- **Task prompt**
Report every line of the listing below in which the string "computer" occurs.

===== Records to process =====

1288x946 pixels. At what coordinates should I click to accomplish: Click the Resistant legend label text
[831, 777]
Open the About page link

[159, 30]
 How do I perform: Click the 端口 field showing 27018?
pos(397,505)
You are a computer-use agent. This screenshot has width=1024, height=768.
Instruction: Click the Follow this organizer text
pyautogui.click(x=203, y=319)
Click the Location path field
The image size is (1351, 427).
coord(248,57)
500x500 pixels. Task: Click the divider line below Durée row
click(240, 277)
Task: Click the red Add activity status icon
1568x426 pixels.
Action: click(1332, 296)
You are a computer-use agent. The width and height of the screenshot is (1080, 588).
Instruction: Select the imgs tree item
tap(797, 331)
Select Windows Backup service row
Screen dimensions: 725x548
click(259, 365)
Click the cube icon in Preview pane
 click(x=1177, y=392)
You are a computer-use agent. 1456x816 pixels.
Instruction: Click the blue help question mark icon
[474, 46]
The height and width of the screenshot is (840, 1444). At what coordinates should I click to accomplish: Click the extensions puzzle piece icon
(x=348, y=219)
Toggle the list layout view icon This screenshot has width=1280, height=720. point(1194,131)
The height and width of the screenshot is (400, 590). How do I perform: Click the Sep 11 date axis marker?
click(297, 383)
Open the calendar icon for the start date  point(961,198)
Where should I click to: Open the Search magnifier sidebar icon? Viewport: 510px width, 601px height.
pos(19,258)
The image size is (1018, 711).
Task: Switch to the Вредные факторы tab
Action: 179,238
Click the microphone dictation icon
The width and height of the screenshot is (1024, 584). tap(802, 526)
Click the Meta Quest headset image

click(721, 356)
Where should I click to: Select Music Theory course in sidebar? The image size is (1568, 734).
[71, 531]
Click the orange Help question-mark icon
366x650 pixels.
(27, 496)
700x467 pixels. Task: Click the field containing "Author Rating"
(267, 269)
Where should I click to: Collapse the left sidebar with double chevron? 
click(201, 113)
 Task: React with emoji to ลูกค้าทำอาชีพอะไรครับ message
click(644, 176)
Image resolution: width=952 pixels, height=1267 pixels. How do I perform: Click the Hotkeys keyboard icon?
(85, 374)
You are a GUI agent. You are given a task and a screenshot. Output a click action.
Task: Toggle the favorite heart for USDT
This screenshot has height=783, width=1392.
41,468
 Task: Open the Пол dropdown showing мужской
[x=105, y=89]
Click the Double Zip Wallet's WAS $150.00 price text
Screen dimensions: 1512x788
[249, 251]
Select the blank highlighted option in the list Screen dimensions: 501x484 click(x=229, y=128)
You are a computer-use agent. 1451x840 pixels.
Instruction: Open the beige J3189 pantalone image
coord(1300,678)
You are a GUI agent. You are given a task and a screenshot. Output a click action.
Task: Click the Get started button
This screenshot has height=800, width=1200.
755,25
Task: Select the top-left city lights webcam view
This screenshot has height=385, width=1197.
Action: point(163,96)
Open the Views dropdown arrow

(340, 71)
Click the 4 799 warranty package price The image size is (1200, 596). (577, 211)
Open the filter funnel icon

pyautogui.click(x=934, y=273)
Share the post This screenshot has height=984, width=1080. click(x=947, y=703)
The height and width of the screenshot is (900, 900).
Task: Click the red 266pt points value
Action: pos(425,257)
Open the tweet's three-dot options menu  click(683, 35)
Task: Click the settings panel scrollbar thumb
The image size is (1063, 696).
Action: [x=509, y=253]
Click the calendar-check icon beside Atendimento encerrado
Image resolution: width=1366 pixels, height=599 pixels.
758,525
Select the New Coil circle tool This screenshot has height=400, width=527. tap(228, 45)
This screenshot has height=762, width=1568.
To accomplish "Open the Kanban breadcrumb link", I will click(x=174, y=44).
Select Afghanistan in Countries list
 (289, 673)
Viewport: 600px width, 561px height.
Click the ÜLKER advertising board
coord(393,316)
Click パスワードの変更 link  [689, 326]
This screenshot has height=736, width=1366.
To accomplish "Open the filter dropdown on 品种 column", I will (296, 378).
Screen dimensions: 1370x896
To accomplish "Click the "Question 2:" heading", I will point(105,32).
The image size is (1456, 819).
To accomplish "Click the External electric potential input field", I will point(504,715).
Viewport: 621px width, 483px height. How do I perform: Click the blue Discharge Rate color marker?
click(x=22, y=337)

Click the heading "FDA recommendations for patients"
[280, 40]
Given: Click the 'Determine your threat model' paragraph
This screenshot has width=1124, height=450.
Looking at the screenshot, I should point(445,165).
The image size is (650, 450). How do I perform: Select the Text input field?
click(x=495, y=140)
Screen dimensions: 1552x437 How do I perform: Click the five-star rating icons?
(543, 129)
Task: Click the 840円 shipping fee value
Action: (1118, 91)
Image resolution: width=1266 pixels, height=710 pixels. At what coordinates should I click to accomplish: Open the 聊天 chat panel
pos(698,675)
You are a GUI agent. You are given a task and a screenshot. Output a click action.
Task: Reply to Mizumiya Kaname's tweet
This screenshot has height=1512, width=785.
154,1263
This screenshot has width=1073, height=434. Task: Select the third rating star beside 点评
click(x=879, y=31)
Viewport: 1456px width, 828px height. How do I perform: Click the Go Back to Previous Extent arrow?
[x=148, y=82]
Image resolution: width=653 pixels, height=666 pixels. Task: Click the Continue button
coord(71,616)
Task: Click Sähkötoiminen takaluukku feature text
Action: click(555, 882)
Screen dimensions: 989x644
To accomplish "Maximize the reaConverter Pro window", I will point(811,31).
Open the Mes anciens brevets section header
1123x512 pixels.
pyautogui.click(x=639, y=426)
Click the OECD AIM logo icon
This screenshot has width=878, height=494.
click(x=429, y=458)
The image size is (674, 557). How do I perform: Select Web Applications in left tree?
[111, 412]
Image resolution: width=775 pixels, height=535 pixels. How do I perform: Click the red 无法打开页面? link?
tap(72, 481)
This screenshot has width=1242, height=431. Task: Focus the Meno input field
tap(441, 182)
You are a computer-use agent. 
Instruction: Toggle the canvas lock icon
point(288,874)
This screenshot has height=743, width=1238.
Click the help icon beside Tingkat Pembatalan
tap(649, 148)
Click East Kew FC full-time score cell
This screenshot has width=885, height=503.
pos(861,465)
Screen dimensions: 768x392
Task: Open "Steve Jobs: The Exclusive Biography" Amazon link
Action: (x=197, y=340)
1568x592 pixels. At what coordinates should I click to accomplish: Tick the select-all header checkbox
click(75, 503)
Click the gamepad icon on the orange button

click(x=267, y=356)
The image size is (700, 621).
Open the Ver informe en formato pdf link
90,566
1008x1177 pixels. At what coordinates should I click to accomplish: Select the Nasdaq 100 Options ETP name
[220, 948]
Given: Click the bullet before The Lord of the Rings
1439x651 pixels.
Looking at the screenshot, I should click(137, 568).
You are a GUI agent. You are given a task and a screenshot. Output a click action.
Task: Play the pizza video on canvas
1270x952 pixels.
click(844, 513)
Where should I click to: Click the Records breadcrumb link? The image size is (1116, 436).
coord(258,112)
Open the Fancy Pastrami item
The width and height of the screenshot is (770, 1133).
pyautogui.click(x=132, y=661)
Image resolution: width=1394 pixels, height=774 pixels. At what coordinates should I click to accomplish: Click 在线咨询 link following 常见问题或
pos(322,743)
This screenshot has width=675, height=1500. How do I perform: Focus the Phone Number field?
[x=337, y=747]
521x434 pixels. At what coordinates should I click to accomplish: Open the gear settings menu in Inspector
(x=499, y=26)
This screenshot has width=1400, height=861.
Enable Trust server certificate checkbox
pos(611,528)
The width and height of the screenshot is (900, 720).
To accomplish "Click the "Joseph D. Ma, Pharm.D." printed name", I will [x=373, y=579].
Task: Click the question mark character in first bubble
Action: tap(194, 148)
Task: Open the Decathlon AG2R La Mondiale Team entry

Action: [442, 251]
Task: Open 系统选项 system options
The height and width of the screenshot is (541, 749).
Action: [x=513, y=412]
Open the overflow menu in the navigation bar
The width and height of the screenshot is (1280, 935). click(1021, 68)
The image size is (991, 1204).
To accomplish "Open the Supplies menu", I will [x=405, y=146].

=====

- **Solution**
You are a computer-use agent. This screenshot has width=1024, height=768.
You are a computer-use agent. The width and height of the screenshot is (1080, 588).
You are a computer-use agent. 1456x816 pixels.
You are a computer-use agent. 1451x840 pixels.
You are a computer-use agent. 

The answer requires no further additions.